◆ Tarea a realizar ◆
Devuelva el texto de lectura completo, copiado de forma literal.

Héctor Horacio Karpiuk
Abogado, UB. Doctor en Leyes, UMSA. Profesor de Derecho, UBA. Profesor Asociado al Dto. de Derecho de la Universidad Kennedy. Integrante de la Sociedad Argentina de Derecho Laboral y del Equipo Federal de Trabajo.
1) Introducción
Atento el desconocimiento del tema fuera de los iniciados en el derecho del trabajo, aún colegas que se dedican a otras materias dentro del amplio abanico de especialidades en que puede dividirse el derecho en nuestros días -imposible prácticamente de abarcar por una sola persona en todos sus vericuetos por muy amplio que fuera su conocimiento del derecho en general- es que nos pareció que podría ser interesante para los lectores repasar la existencia y las razones de tensión existente entre los dos conceptos a los que aludimos en el título.

◆ Información proporcionada ◆
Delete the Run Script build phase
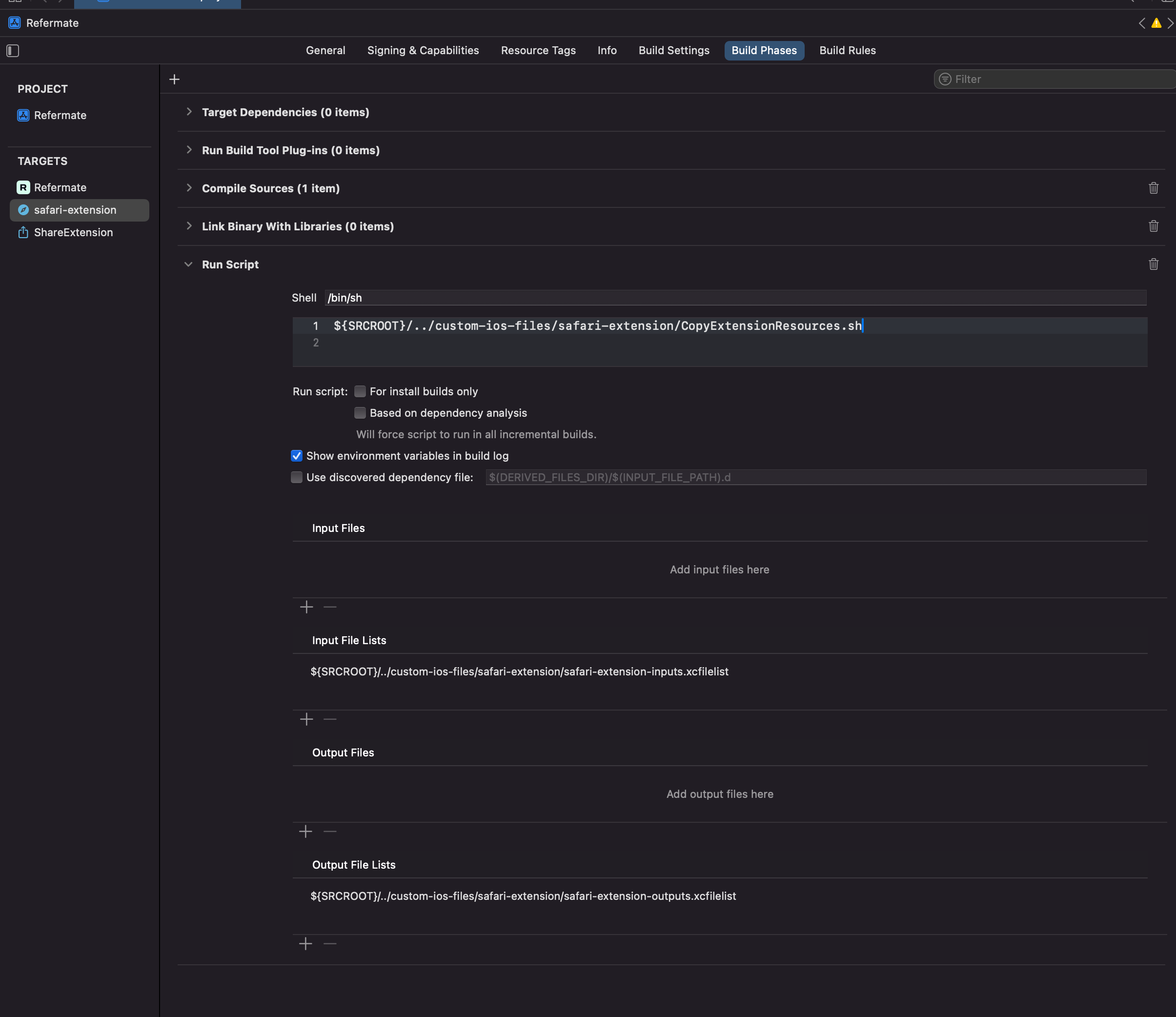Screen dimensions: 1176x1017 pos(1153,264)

==

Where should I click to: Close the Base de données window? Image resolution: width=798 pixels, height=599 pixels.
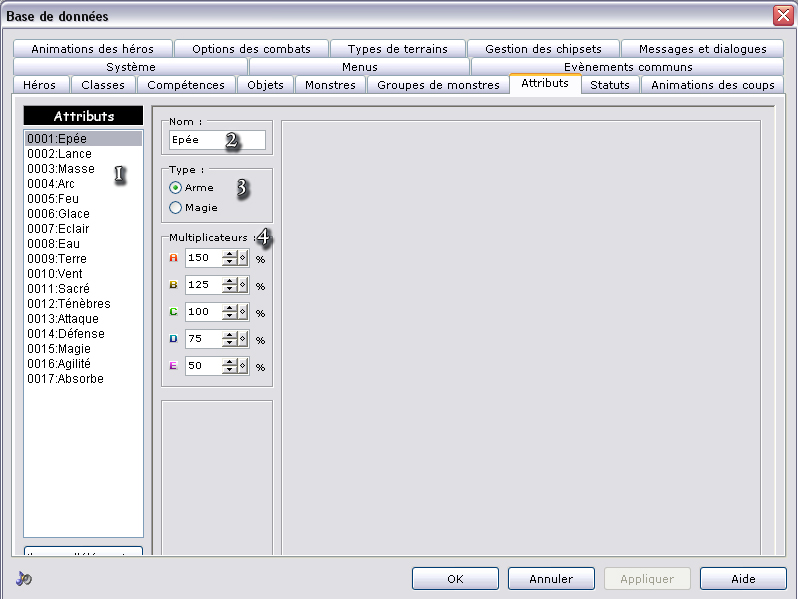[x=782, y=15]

* * *

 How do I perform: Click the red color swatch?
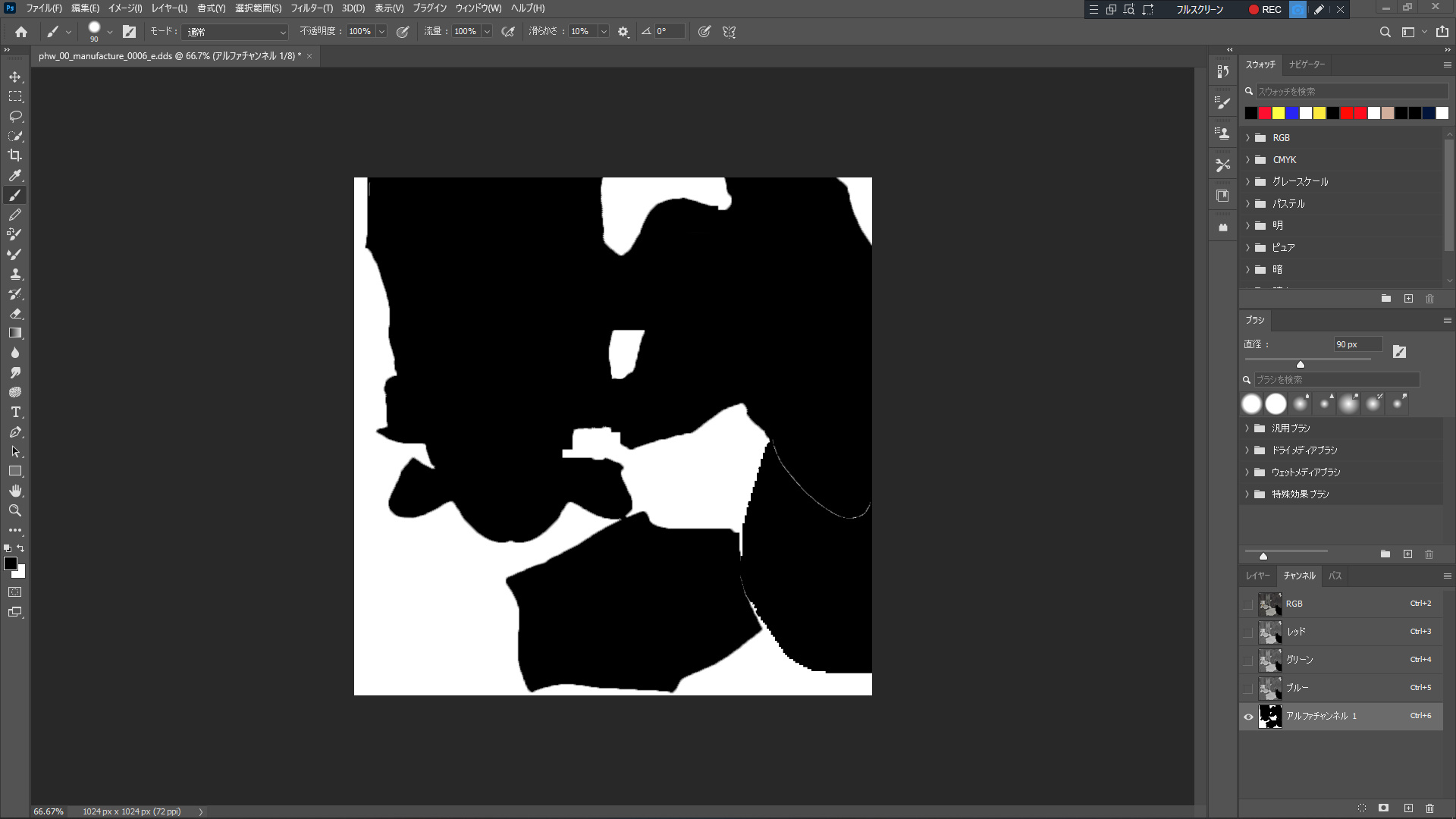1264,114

◆ Resultado ◆
Héctor Horacio Karpiuk
Abogado, UB. Doctor en Leyes, UMSA. Profesor de Derecho, UBA. Profesor Asociado al Dto. de Derecho de la Universidad Kennedy. Integrante de la Sociedad Argentina de Derecho Laboral y del Equipo Federal de Trabajo.
1) Introducción
Atento el desconocimiento del tema fuera de los iniciados en el derecho del trabajo, aún colegas que se dedican a otras materias dentro del amplio abanico de especialidades en que puede dividirse el derecho en nuestros días -imposible prácticamente de abarcar por una sola persona en todos sus vericuetos por muy amplio que fuera su conocimiento del derecho en general- es que nos pareció que podría ser interesante para los lectores repasar la existencia y las razones de tensión existente entre los dos conceptos a los que aludimos en el título.